Она прогуливалась по палубе, подолгу стояла на носу, с долею картинности опершись на перила: подбородок поддерживала жеманно сложенной щепотью, а безымянный с мизинцем были при этом чуть на отлете; каштановые волосы разделял ровный пробор, косы сплетались на затылке в отливающую орехом корзину — милая была головка, и профиль — чистый — украшение, радость и смысл этого ветреного, скучного простора. Лара, говоря с нами, улыбаясь нам, никогда на нас не смотрела. Ее карие, со смородинно-вишневым туманцем глаза все кого-то искали на камских берегах, среди сосновых боров — сквозняки из них добирались до палубы, принося знойный дух разомлевшей земляники. Лара так пристально вглядывалась в пристанские толпы, что усталой, томительной влагой подергивались глаза.
И Лара дождалась, высмотрела, вызвала силой томления из лесных глубин молодого человека по имени Миша — он сел на наш пароход то ли в Дербешке, то ли в Красном бору. Миша был рыж, неказист, тщедушен, но зато молод, очень серьезен и ехал на Горьковский автозавод с дипломом инженера, отгостив у родителей положенные дни.

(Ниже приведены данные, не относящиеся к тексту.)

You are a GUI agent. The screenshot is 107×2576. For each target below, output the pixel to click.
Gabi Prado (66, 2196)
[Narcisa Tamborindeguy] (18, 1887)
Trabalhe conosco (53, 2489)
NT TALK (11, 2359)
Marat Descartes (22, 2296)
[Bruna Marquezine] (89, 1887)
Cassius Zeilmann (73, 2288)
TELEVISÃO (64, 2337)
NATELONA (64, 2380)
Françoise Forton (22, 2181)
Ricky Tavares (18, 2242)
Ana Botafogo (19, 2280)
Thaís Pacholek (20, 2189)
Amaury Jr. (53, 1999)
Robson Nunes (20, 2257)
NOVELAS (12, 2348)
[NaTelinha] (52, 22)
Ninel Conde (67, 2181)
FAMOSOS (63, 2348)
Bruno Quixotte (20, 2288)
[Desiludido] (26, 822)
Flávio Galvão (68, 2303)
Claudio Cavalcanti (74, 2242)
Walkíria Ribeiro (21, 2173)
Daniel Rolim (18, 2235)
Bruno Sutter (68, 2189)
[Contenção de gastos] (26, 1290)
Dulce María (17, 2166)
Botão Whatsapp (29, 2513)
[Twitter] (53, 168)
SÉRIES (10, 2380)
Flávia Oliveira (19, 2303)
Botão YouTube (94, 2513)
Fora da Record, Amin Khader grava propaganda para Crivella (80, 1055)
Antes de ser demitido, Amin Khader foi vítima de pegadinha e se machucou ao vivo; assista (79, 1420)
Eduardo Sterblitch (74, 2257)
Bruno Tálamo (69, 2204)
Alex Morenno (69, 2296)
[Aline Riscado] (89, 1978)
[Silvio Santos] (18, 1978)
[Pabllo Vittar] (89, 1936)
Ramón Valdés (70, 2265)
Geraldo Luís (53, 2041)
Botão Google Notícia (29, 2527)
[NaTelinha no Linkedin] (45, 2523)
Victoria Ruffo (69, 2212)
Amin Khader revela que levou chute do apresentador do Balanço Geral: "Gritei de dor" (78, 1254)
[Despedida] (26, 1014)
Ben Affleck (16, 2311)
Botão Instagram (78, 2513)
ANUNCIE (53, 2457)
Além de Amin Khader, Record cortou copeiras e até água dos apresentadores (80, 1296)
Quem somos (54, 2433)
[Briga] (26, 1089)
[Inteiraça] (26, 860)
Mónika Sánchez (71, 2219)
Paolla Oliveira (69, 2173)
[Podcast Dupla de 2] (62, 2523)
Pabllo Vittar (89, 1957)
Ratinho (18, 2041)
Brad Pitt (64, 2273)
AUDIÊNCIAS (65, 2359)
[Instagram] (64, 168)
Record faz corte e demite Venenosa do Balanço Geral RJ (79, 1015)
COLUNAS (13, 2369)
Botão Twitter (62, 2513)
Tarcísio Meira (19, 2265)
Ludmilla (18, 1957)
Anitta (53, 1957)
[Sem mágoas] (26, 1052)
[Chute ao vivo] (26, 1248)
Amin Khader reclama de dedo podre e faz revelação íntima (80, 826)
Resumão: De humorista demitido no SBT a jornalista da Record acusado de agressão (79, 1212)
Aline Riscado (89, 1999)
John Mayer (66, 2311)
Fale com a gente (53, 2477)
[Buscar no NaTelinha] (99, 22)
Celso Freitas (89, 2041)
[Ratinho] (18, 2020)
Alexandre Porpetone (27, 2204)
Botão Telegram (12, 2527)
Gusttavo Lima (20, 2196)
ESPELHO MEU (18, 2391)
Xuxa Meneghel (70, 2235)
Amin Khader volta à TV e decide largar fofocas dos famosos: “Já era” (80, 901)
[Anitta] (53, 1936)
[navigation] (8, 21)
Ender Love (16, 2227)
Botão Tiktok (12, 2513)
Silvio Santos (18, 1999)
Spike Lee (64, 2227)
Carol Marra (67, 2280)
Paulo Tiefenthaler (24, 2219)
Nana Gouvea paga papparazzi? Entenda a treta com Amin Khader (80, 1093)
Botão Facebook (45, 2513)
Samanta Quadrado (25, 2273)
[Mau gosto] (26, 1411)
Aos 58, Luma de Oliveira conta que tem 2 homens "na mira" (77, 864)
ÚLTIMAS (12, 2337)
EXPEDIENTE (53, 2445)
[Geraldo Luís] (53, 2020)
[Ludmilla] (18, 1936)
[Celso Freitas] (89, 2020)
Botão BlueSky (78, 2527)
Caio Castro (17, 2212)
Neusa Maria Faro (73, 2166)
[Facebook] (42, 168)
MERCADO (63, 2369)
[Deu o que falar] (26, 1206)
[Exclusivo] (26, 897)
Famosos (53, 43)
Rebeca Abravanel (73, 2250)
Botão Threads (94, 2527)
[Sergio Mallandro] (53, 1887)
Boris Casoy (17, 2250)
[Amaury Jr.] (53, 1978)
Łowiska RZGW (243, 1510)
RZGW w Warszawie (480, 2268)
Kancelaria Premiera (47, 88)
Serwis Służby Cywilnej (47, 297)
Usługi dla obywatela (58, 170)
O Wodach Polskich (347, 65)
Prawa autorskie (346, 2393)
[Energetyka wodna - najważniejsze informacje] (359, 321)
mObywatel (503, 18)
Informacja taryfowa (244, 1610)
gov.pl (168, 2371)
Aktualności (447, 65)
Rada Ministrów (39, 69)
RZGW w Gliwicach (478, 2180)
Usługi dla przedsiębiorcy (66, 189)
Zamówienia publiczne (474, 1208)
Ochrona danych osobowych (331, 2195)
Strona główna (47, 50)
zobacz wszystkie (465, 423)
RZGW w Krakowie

Лара отказалась от своих лунатически рассеянных прогулок, сердечнее стала с матерью (то шаль принесет: «Мама, на палубе очень свежо», то с грустной улыбкой спросит: «Ты не устала?»), переменилась и к нам — мы вдруг обрели заботливую старшую сестру, все видевшую («Витя, не сутулься, пожалуйста. Хочешь, чтоб вся жизнь сутулая была?»), все помнившую («Коля, пора. Неси задачник. Неси, неси, не замирай. Второгодником захотел стать?»).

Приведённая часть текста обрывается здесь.